== Segment start ==
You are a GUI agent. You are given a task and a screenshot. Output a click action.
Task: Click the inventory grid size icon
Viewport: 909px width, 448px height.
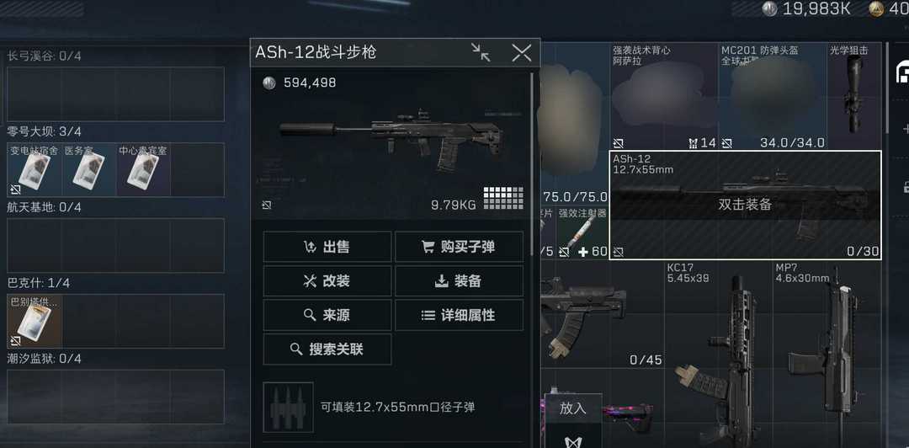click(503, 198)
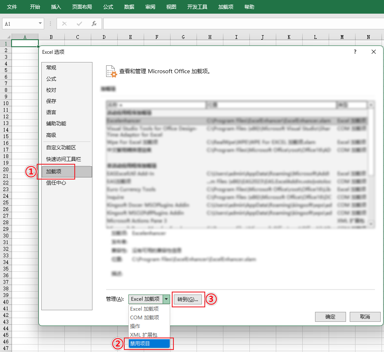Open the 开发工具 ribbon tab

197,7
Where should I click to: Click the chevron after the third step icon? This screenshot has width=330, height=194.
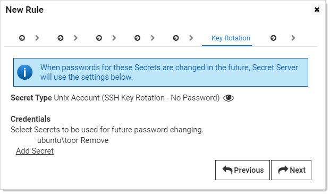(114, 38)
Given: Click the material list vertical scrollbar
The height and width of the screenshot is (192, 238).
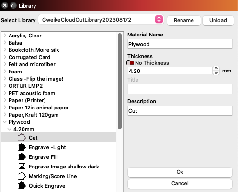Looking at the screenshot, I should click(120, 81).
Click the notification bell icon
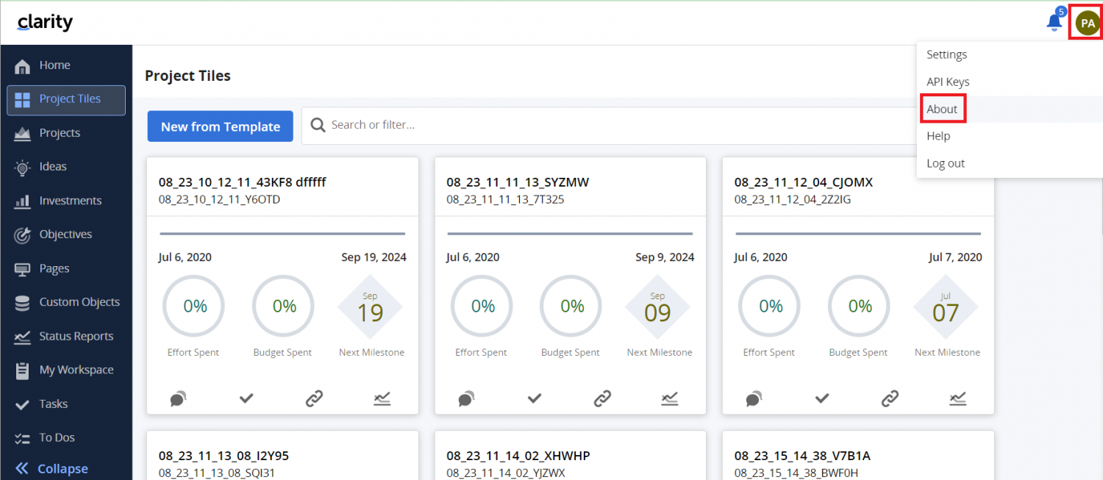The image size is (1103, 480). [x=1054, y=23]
== Segment end ==
== Segment start ==
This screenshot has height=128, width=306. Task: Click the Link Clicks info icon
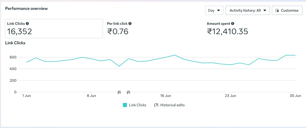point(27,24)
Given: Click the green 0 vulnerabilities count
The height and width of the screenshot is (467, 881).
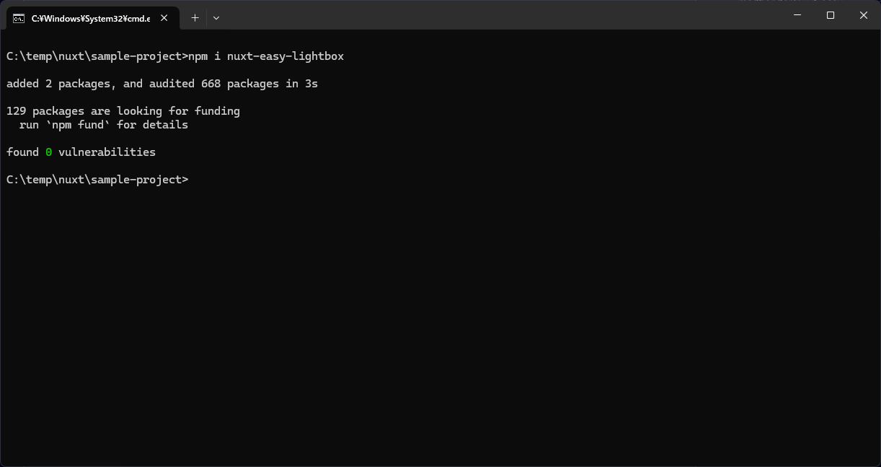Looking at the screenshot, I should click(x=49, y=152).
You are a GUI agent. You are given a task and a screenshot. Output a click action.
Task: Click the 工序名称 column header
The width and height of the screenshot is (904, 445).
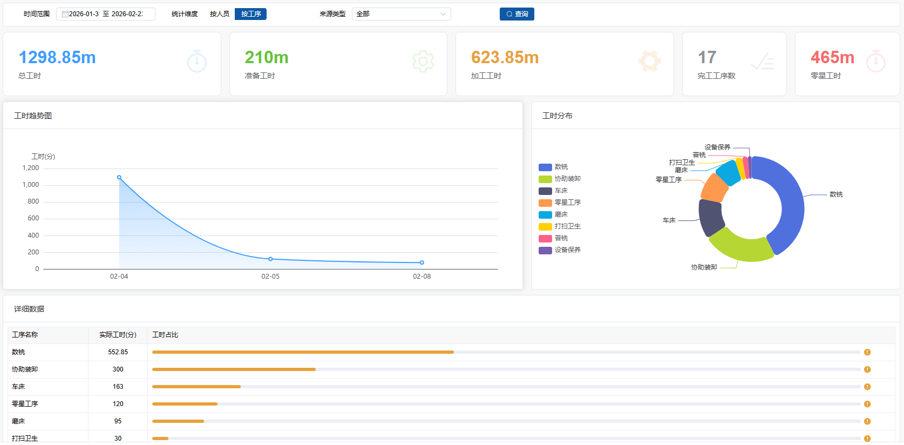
== Segment end ==
== Segment start ==
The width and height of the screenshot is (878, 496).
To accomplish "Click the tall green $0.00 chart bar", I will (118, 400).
== Segment end ==
ACTIVITY: All lines of the records above that carry the word "green" should be listed.

SOLUTION FOR THIS PROBLEM:
Given: Click the green 0 vulnerabilities count
To accomplish "Click the tall green $0.00 chart bar", I will (118, 400).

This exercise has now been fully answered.